Aber wen interessieren schon Managerintrigen. Endlich kommt sie, die Trainingssequenz! Die Trainingssequenz aller Trainingssequenzen. Oft kopiert, nie erreicht. Rocky rennt die Stufen des Philadelphia Art Museums hinauf, ein kleiner räudiger Hund läuft ihm hinterher. Wer dabei keine Rührung empfindet, hat ein Herz aus Stein.

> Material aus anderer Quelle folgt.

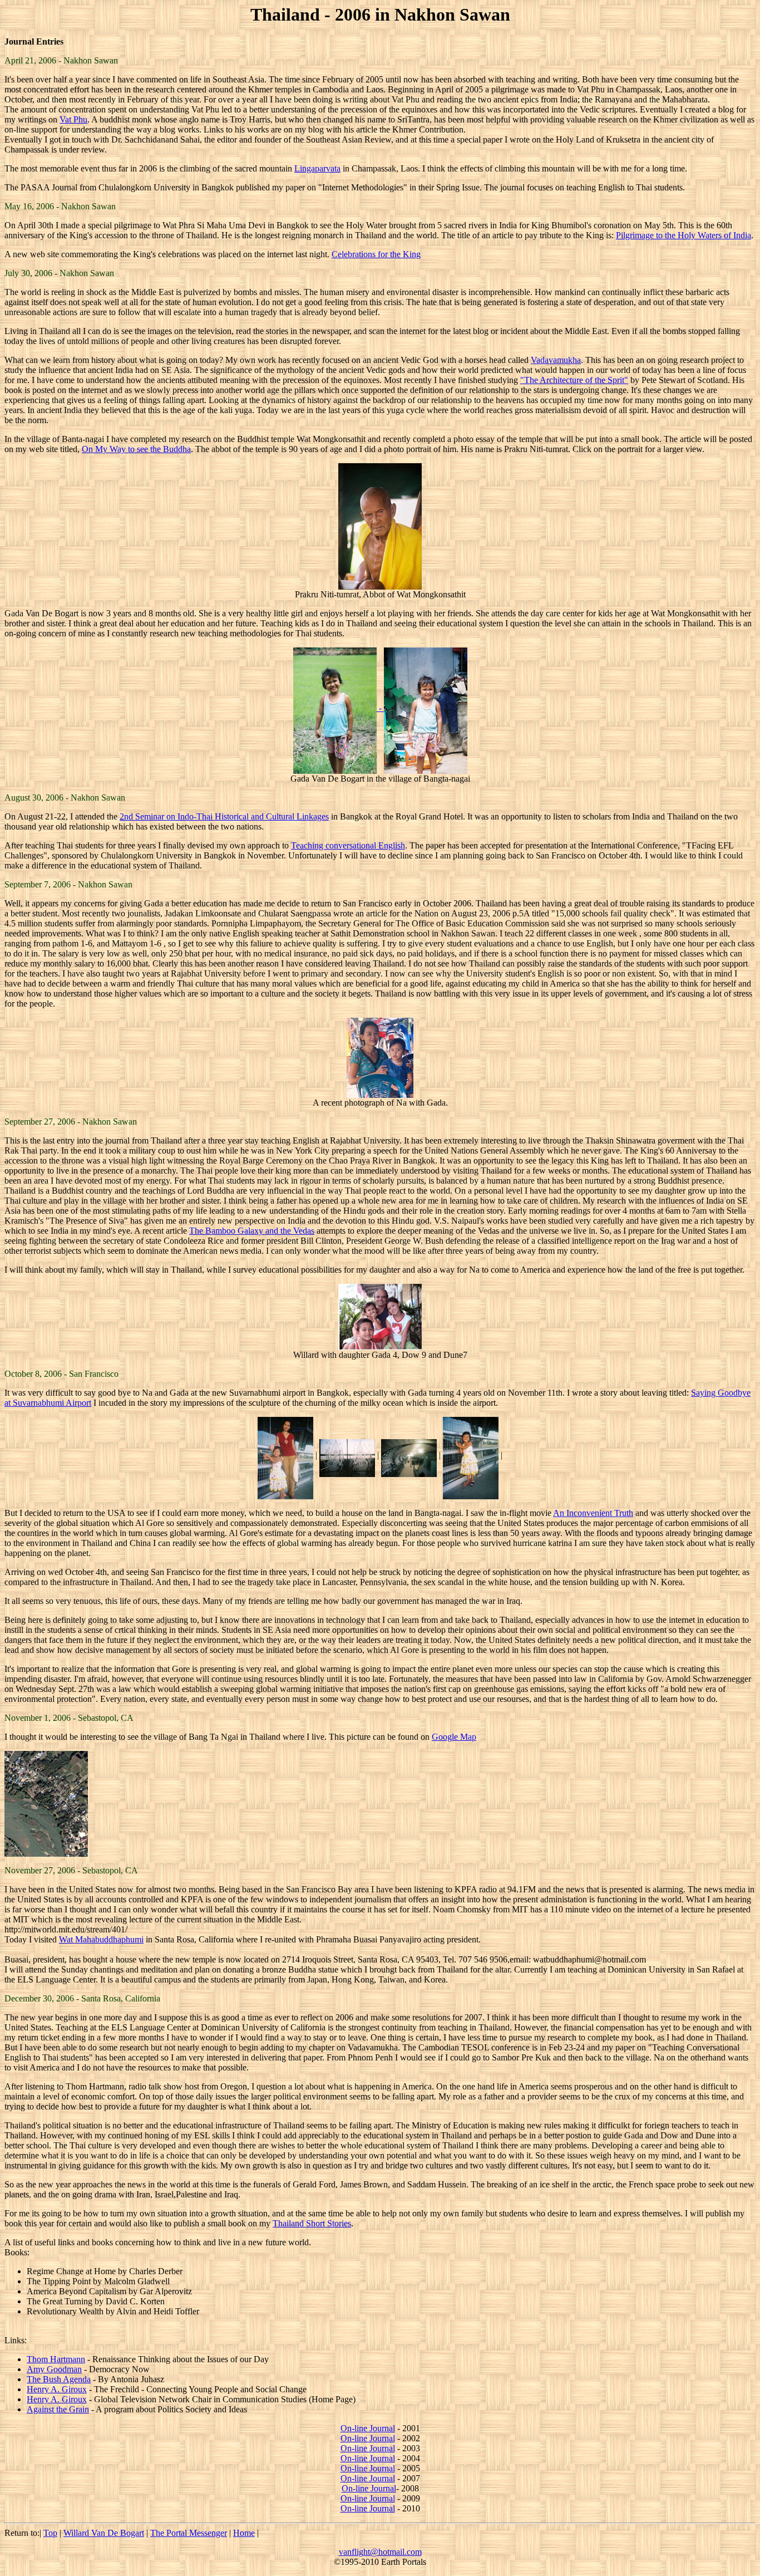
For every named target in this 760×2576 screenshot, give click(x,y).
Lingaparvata (317, 168)
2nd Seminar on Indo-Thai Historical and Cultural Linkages (224, 816)
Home (244, 2533)
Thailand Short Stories (312, 2223)
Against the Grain (58, 2409)
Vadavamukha (556, 360)
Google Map (454, 1736)
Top (50, 2533)
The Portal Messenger (188, 2533)
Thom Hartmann (56, 2359)
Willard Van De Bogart (103, 2533)
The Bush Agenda (59, 2379)
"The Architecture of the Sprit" (574, 380)
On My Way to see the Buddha (136, 449)
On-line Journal (367, 2428)
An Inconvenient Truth (593, 1513)
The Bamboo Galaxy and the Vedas (251, 1230)
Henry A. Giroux (57, 2389)
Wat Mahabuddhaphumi (101, 1939)
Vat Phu (73, 119)
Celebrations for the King (376, 254)
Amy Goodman (54, 2369)
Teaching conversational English (348, 845)
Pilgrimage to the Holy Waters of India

Man könnte so viel wichtige Dinge schreiben über „Rocky Balboa“: Über den bedenklichen Umgang mit Hautfarben und wie jedes Bemühen um Political Correctness als Rassismus auf Stallone zurückschlägt. Oder darüber, ob das nun ein Pro-Bush-Film ist. Aber es wäre alles auch ein wenig überinterpretiert. Wer die anderen Rocky-Filme mochte, wird von diesem enttäuscht sein. Stallone selbst mag seinen Rocky, und vielleicht deshalb mutet er dem Zuschauer nicht zu, seinen 50-jährigen Exchampion noch einmal gewinnen zu lassen. Er zeigt lediglich, dass er sich noch behaupten kann. Das ist in dem Alter schon Triumph genug.

„Rocky Balboa“. Regie: Sylvester Stallone. Mit Sylvester Stallone, Burt Young u. a., USA 2006, 102 Min.